BEGIN Given passage
BUSINESS leader Danny O’Sullivan walked sheep across London’s Southwark Bridge yesterday afternoon in a traditional ceremony marking his Freeman of the City status.
The Irishman, who hails from Gleesk in Kells, Co. Kerry, was made a freeman in October 2019, in honour of his contribution to business and the economy in London.
He planned to undertake the sheep driving ceremony last year, but it was postponed due to Covid-19.
It finally went ahead on Sunday, September 27, where he guided nine sheep across Southwark Bridge.
He was one of several freemen to take part in the ceremony over the course of the day, which was organised by the City of London - who also provide the sheep.
Mr O’Sullivan’s son Tim O’Sullivan was with his father on the day, along with many more family members as well as friends and supporters – some who travelled over from Kerry especially for the event.
His crowd of supporters proved one of the largest ever seen for the ceremony, organisers confirmed.
“It was a great day” Tim told The Irish Post.
Regarding his father’s new title, he added: “We’re all very proud, and we are glad he was able to finally do the ceremony, which had to be postponed.”
Mr O’Sullivan was 16 when he left Ireland to embark on a new life in England in 1971.
He founded construction firm the Danny Sullivan Group in the capital in 1986.
The successful businessman is also a keen supporter of the Irish diaspora in Britain and won an Irish Post Award for his contribution to the community in 2017.
In the same year, the father-of-five suffered a life-threatening brain haemorrhage caused by a ruptured aneurysm.
He was saved by the team at The National Hospital for Neurology and Neurosurgery in London – a hospital his firm continues to support through fundraising – and has recovered well in the years that have passed since.
The business leader joins the likes of fellow Irishmen Bob Geldof and Sir Terry Wogan, who have also received the Freedom of the City honour in London, which is one of the longest surviving ceremonial traditions of the city.
Created in 1237, it originally gave members of a Guild or Livery the freedom to trade in London.
But the ‘Freedom’ was eventually modernised to incorporate people living or working in the city or those with a strong London connection.
Today it is an honour bestowed upon people of any nationality, who may be admitted either through nomination or by being presented by a Livery Company.
END Given passage
BEGIN Data shown
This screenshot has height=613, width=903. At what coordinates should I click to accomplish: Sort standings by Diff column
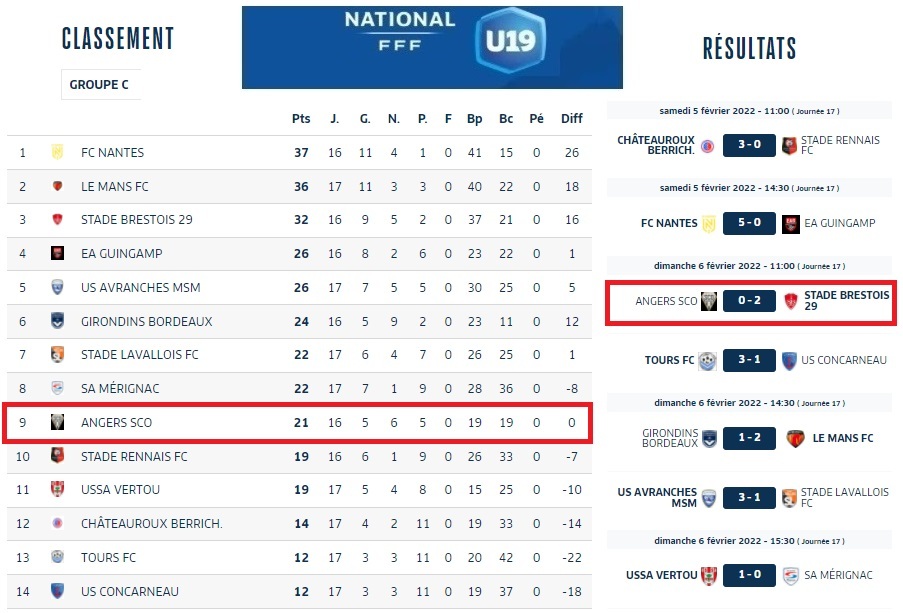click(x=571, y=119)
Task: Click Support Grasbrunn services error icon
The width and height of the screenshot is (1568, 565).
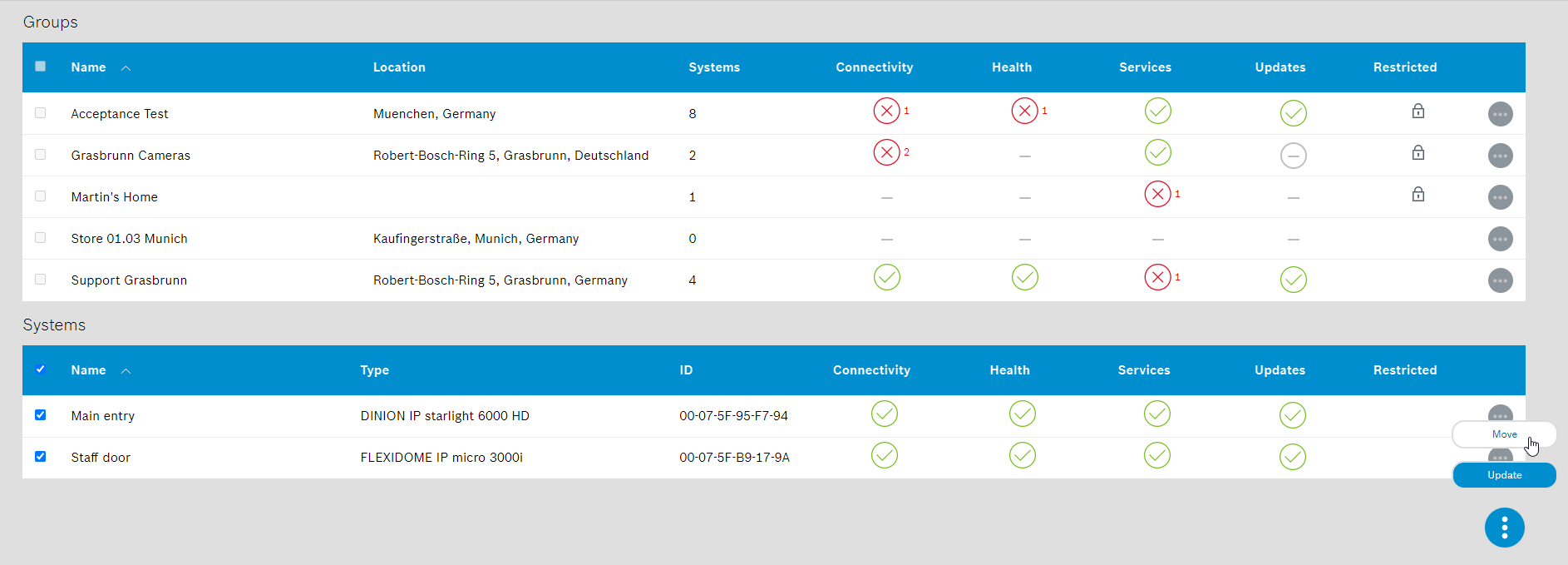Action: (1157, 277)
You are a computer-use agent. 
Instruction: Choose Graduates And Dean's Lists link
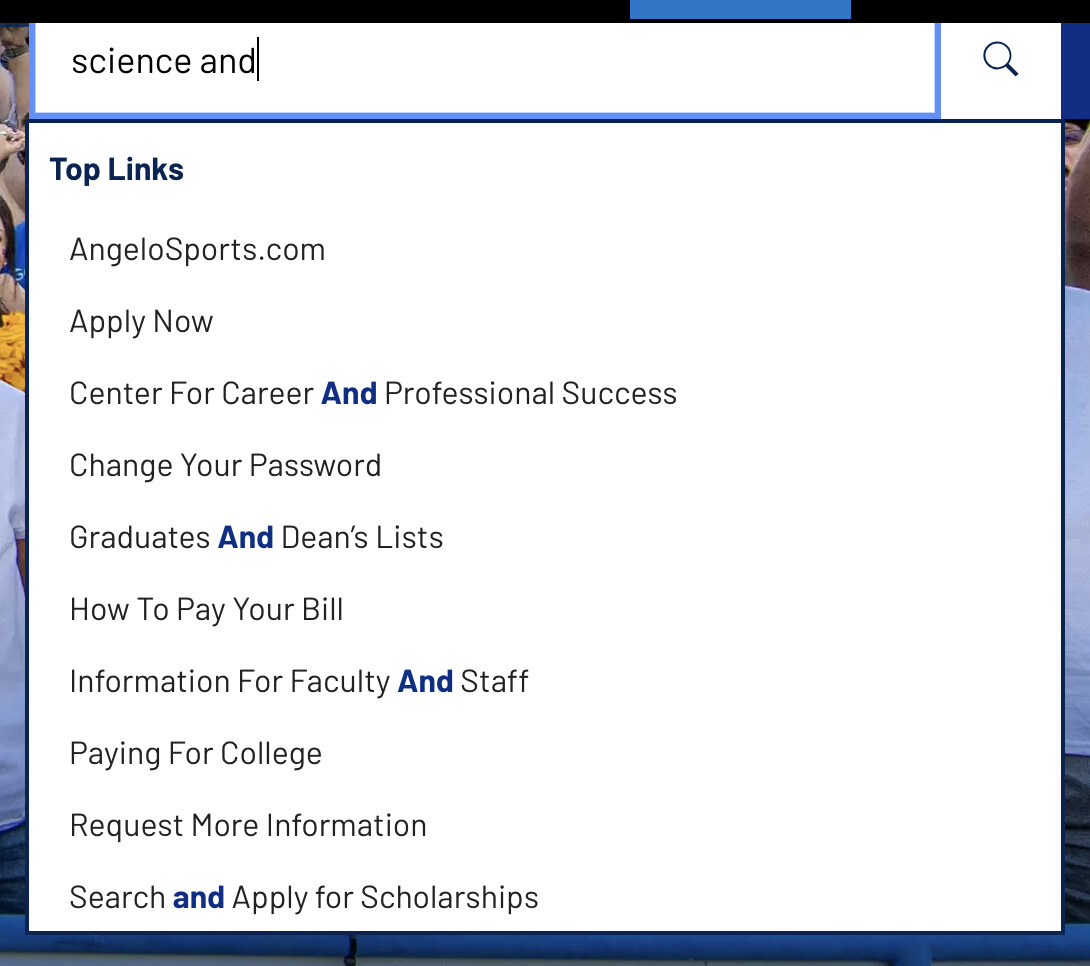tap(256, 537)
END Data shown
BEGIN Data shown
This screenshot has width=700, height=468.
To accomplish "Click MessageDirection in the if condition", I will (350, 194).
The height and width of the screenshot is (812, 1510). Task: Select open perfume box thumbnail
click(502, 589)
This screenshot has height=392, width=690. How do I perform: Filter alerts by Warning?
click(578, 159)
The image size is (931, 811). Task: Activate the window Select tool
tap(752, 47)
END Data shown
Task 1 - Render this sentence from the article about Danny O’Sullivan above in Spanish: "Mr O’Sullivan was 16 when he left Ireland to embark on a new life in England in 1971."
Task 2 - Copy the portion of the article about Danny O’Sullivan starting with "Regarding his father’s" and going on through "capital in 1986.".

Written response 1 - El Sr. O’Sullivan tenía 16 años cuando dejó Irlanda para emprender una nueva vida en Inglaterra en 1971.

Written response 2 -
Regarding his father’s new title, he added: “We’re all very proud, and we are glad he was able to finally do the ceremony, which had to be postponed.”
Mr O’Sullivan was 16 when he left Ireland to embark on a new life in England in 1971.
He founded construction firm the Danny Sullivan Group in the capital in 1986.